**THE PROBLEM**
Which lines in the material below contain the string "what"? Pick out and copy each one, treating uppercase and lowercase as different.

**ENTRIES SHOWN**
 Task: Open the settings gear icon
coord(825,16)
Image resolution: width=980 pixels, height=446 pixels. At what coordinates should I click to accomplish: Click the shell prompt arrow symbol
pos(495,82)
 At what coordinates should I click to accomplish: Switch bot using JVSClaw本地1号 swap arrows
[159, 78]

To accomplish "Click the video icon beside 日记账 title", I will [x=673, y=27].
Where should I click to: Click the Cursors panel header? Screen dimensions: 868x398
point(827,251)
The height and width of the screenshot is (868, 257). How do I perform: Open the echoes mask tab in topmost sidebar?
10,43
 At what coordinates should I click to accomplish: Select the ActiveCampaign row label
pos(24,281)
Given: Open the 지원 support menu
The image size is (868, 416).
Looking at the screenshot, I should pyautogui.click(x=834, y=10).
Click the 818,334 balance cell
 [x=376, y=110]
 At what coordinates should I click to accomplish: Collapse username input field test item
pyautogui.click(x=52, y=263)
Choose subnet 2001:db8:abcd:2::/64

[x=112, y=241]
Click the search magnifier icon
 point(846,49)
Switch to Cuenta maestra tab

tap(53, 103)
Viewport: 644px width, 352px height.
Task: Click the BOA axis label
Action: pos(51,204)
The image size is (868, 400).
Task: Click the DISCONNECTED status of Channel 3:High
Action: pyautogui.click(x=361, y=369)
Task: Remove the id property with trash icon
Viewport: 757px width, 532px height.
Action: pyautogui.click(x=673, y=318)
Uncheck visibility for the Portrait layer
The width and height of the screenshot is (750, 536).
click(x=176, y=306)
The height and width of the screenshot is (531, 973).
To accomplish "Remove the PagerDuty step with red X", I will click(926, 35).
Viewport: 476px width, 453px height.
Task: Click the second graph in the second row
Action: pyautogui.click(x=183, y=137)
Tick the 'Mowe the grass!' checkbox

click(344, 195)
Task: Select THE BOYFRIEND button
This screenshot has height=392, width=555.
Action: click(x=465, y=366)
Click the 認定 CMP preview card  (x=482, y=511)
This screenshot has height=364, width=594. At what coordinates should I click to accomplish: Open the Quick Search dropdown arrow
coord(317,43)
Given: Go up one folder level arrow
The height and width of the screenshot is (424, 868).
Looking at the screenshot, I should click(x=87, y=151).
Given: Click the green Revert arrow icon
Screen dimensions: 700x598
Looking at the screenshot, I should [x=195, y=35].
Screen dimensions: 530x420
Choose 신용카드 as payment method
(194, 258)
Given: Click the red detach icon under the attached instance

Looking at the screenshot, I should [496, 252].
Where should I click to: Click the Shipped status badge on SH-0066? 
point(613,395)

**SOLUTION**
Image resolution: width=980 pixels, height=446 pixels. At what coordinates should I click to accomplish: Click the shell prompt arrow symbol
 At what coordinates should I click to accomplish: Switch bot using JVSClaw本地1号 swap arrows
 At what coordinates should I click to accomplish: Select the ActiveCampaign row label
 At what coordinates should I click to accomplish: Collapse username input field test item
This screenshot has height=364, width=594. At what coordinates should I click to accomplish: Open the Quick Search dropdown arrow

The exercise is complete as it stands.